SRIPOKU.COM, LUBUKLINGGAU – Seorang pria jagoan berinisial AS (21) ditangkap jajaran Polsek Lubuklinggau Barat.

AS ditangkap lantaran telah melakukan penipuan handphone (HP) dan penggelapan sepeda motor milik seorang pelajar.

Pelaku yang merupakan warga Desa Tanjung Sanai, Kecamatan Padang Ulak Tanding, Kabupaten Rejang Lebong, Bengkulu, diamankan pada Senin (20/4/2026) sekitar pukul 05.00 WIB.

Kanit Reskrim Polsek Lubuklinggau Barat, Aiptu Erwinsyah, menjelaskan korban bernama Nofandri, seorang pelajar warga Kelurahan Taba Pingin, Kecamatan Lubuklinggau Selatan II.

Peristiwa bermula pada Sabtu (18/4/2026) sekitar pukul 20.20 WIB saat korban berniat menggadaikan HP untuk keperluan sekolah.

Korban kemudian mencari tempat gadai melalui Facebook dan bertemu dengan pelaku di Jalan Ramayana, Kelurahan Taba Pingin.

“Pelaku menerima gadai HP korban sebesar Rp250 ribu,” ujar Erwinsyah, Jumat (25/4/2026).

Dua hari kemudian, korban menghubungi pelaku untuk menebus HP tersebut.

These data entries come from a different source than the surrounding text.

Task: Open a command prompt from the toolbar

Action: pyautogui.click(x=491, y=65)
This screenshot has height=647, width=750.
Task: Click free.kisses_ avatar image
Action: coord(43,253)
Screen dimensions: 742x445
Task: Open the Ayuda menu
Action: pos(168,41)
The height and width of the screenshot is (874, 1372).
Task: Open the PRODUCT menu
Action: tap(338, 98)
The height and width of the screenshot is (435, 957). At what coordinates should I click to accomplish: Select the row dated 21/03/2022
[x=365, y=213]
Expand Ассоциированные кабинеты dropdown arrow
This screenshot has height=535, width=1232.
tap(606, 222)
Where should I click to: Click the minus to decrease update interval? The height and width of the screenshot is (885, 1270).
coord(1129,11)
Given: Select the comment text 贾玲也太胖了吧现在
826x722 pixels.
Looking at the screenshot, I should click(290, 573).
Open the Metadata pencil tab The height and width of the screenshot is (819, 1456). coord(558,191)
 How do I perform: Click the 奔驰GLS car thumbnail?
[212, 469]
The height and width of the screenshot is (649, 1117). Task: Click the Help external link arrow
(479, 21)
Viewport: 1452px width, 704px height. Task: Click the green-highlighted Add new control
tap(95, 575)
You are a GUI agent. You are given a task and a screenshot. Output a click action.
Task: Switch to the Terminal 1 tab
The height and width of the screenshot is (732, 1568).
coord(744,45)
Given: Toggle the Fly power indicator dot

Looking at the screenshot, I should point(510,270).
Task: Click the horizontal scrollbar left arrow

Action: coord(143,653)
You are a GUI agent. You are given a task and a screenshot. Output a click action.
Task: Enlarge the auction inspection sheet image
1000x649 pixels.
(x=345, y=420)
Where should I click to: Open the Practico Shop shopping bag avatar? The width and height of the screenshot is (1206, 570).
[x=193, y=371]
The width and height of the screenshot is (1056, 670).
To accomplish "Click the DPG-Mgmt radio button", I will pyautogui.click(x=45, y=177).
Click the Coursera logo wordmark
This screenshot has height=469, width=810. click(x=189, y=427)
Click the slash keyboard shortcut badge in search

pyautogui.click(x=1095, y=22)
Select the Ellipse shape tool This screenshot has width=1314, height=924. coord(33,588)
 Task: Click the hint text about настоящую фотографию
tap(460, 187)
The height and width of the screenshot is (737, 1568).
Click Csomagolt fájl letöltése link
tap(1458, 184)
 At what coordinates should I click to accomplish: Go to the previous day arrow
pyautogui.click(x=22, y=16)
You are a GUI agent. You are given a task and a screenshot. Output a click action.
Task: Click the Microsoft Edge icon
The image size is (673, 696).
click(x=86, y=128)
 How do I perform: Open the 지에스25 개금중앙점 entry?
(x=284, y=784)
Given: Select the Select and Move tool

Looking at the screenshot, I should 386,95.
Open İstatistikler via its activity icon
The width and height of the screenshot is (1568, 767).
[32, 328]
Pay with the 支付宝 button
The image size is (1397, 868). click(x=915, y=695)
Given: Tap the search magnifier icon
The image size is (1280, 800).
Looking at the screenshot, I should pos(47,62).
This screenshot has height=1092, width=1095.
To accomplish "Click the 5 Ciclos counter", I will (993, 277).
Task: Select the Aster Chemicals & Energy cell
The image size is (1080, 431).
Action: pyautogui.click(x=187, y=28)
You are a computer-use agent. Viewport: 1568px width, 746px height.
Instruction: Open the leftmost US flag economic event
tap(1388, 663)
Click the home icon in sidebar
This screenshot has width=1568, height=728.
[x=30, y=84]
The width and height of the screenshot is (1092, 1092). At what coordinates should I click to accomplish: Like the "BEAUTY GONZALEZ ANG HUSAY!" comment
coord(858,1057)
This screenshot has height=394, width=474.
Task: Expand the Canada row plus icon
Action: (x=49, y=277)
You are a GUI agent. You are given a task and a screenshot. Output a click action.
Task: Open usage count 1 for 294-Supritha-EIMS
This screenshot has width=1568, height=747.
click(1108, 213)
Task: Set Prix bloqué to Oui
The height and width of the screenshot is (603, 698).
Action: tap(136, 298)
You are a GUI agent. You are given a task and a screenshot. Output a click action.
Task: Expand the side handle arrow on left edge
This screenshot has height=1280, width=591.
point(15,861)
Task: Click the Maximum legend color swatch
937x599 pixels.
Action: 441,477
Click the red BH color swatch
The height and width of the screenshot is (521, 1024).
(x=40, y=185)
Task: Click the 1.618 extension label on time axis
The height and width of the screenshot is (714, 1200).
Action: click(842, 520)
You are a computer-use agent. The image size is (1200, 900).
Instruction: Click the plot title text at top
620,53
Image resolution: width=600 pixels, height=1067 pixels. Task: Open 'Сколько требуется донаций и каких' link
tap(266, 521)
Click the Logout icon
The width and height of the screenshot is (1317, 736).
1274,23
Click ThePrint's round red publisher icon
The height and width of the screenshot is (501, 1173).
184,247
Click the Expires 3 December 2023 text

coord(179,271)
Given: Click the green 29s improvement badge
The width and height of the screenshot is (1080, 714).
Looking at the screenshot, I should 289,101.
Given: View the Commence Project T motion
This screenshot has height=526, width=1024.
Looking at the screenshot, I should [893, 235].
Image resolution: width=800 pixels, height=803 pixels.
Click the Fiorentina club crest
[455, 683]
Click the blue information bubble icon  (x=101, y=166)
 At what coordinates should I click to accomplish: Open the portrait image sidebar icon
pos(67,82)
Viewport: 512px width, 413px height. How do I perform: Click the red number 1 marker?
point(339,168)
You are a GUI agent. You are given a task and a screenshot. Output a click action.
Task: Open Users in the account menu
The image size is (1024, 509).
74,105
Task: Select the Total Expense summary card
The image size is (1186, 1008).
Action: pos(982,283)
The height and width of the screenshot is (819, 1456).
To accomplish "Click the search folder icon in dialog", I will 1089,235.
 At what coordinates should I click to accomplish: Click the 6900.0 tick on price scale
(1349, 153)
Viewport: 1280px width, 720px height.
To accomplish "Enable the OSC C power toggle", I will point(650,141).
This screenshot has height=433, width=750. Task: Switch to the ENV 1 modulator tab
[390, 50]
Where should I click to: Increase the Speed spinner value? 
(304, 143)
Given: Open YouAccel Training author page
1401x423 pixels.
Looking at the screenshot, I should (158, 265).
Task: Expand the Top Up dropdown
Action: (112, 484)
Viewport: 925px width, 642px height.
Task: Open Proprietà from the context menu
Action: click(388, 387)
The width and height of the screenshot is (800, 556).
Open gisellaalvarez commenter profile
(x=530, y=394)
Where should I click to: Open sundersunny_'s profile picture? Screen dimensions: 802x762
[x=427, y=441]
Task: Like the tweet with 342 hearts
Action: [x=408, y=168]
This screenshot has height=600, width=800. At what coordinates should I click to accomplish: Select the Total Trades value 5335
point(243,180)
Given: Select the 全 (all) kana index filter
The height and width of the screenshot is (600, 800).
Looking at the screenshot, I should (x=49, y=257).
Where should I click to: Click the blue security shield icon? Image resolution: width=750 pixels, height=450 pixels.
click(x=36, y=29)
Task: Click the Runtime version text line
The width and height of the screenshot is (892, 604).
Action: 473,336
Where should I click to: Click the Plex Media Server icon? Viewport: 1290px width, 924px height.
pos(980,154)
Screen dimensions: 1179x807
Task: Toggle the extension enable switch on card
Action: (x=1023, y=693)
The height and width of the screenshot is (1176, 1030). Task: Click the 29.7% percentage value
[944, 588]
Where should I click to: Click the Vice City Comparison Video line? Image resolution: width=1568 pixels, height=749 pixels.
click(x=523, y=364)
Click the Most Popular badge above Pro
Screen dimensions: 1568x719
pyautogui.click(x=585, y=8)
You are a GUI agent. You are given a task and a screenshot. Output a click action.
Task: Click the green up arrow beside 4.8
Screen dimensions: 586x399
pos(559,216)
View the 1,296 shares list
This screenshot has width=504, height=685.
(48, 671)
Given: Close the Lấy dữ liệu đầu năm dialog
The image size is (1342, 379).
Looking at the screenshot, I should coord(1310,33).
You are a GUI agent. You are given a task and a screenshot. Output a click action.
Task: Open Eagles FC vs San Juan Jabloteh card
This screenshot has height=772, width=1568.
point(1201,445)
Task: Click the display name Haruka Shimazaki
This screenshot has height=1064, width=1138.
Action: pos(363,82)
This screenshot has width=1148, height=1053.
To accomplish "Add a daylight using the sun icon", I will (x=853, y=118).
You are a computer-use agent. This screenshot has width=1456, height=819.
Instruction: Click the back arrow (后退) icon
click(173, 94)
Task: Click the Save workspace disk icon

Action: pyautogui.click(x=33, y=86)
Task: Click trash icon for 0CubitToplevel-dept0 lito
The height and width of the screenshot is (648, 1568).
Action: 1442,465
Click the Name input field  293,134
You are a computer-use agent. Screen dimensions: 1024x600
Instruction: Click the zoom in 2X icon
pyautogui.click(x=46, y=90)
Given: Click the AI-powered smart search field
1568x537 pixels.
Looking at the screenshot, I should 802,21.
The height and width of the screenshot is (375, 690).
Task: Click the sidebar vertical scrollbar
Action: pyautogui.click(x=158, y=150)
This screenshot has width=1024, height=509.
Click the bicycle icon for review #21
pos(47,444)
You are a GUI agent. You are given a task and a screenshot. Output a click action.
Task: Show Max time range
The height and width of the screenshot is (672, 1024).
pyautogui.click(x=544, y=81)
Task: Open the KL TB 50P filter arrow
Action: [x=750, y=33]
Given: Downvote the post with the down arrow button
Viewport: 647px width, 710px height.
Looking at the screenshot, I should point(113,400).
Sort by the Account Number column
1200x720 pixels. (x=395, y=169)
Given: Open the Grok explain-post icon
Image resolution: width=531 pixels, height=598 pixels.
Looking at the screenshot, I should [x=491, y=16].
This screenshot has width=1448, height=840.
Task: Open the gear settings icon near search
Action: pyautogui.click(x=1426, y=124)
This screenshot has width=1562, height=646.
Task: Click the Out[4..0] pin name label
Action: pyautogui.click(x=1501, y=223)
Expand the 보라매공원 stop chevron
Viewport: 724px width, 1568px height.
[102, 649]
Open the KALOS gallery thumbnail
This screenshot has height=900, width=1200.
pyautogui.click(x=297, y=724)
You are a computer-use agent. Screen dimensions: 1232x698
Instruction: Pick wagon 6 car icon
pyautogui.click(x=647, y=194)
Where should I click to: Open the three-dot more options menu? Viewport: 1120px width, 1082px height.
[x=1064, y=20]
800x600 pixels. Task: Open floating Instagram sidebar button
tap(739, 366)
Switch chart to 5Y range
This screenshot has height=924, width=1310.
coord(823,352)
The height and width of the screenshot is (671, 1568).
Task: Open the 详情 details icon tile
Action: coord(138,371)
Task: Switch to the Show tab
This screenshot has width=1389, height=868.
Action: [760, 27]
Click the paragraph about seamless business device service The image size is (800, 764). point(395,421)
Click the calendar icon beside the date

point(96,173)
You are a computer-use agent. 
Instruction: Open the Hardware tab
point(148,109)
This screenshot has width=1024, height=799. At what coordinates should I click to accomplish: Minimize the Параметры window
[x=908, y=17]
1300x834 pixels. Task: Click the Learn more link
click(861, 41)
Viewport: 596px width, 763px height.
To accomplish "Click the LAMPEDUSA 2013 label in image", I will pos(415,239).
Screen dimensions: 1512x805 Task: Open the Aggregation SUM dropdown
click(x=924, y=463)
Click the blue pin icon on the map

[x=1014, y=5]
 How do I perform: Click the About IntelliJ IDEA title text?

Pelaku lalu mengatur pertemuan di sebuah minimarket di kawasan Talang Muara Enim.

Saat bertemu, pelaku berdalih bahwa HP berada pada istrinya dan mengajak korban berkeliling untuk menjemputnya.

Mereka sempat mendatangi beberapa lokasi, namun tidak menemukan orang yang dimaksud.

Dalam perjalanan menuju lokasi berikutnya, tepatnya di Jalan Poros Kelurahan Lubuk Tanjung sekitar pukul 05.00 WIB, pelaku menjalankan aksinya.

Pelaku sengaja menjatuhkan HP ke jalan dan meminta korban mengambilnya. Saat korban turun, pelaku langsung kabur membawa sepeda motor milik korban.

Korban kemudian melaporkan kejadian tersebut ke Polsek Lubuklinggau Barat. Berdasarkan penyelidikan dan keterangan saksi, polisi berhasil mengidentifikasi pelaku.

Pelaku akhirnya ditangkap pada Kamis (23/4/2026) sekitar pukul 10.00 WIB di Jalan Pattimura, Kelurahan Muara Enim, Kecamatan Lubuklinggau Barat.

“Pelaku mengakui perbuatannya dan memang telah berniat melakukan penipuan serta penggelapan,” ungkap Erwinsyah.

Saat ini, tersangka telah diamankan dan dijerat Pasal 492 dan/atau Pasal 486 KUHP tentang penipuan dan penggelapan.